10 Mar
Entrepreneurial Lifestyle, Ideas & Opportunities, Strategies & Execution
In New Orleans’s French Quarter, it seemed nothing could ever stanch the morning-after party scent permeating from its famed Bourbon Street — especially during Mardi Gras.
“There’s a whole bunch of beer spilled and liquor and whatever else, and when the sun comes up…it all ferments,” says Leonce Collins, a 10-year French Quarter resident and local tour guide. “When I’ve taken tourists out, I was almost ashamed.”
But this year, Mr. Collins and others hope, things may be different when Carnival revelry officially ceases at midnight.
Since January, responsibility for trash collection and street cleaning in the French Quarter has been in the hands of Sidney Torres IV, a local real-estate entrepreneur. In a few short months, 31-year-old Mr. Torres and his new company, SDT Waste & Debris Services LLC, under new guidelines from the city, have attempted to clean up the image of waste removal in the historic neighborhood.
Instead of just flushing streets with water, Mr. Torres is testing new scents such as lemon or eucalyptus to reduce the squalid odor. The company’s giant flusher and sweeper trucks are painted in an unusual black-and-white style. And there’s a cadre of lime-green sidewalk and gutter sweepers that resemble snow mobiles. All trucks are scrubbed by hand each night so they hit the streets the next day spotless. And Mr. Torres has started outfitting them with global-positioning systems for better scheduling. He says he also is building a $3 million facility to house a mechanic shop as well as a $300,000 automated car wash.

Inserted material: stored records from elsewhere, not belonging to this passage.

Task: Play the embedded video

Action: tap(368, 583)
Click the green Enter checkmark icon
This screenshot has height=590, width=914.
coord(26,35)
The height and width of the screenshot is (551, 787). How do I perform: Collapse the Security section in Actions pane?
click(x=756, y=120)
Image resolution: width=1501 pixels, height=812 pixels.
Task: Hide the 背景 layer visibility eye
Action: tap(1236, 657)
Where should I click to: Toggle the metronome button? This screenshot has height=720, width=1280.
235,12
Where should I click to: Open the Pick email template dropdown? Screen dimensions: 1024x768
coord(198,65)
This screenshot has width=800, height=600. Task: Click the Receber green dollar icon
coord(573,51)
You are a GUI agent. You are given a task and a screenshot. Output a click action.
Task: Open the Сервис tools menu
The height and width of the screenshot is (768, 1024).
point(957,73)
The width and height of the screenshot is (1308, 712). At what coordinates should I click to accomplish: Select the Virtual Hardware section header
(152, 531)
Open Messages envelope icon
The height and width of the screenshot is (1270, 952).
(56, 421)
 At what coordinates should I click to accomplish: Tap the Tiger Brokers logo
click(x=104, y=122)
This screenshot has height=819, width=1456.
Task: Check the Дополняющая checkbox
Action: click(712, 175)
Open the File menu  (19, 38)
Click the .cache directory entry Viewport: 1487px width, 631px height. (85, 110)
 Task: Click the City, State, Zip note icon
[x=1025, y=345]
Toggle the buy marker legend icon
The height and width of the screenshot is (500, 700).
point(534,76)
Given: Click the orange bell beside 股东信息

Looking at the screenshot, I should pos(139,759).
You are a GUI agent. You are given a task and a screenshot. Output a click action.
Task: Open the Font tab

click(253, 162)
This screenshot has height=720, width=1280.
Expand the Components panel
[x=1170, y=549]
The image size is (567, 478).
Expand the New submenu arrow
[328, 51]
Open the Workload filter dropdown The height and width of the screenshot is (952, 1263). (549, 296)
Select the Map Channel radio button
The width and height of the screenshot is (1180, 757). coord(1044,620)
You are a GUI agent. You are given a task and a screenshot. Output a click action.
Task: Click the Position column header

Mr. Torres sees his waste work in the French Quarter as a high-profile stepping stone to other parts of Louisiana and the country, such as Atlanta.
Since December, he has spent about $60,000 to $70,000 in TV advertising to try to woo more lucrative commercial accounts and other municipalities. To date, he has about 4,000 commercial accounts in New Orleans and surrounding parishes and expects revenue of $25 million to $30 million in 2007.
He also has hired local musicians to give testimonials for his ads, including jazz trombonist Troy Andrews, a.k.a. Trombone Shorty. “I live in the French Quarter,” Mr. Andrews says, “and when I wake up from taking a nap and all hours of the day you see these people cleaning up, and it’s a beautiful thing.”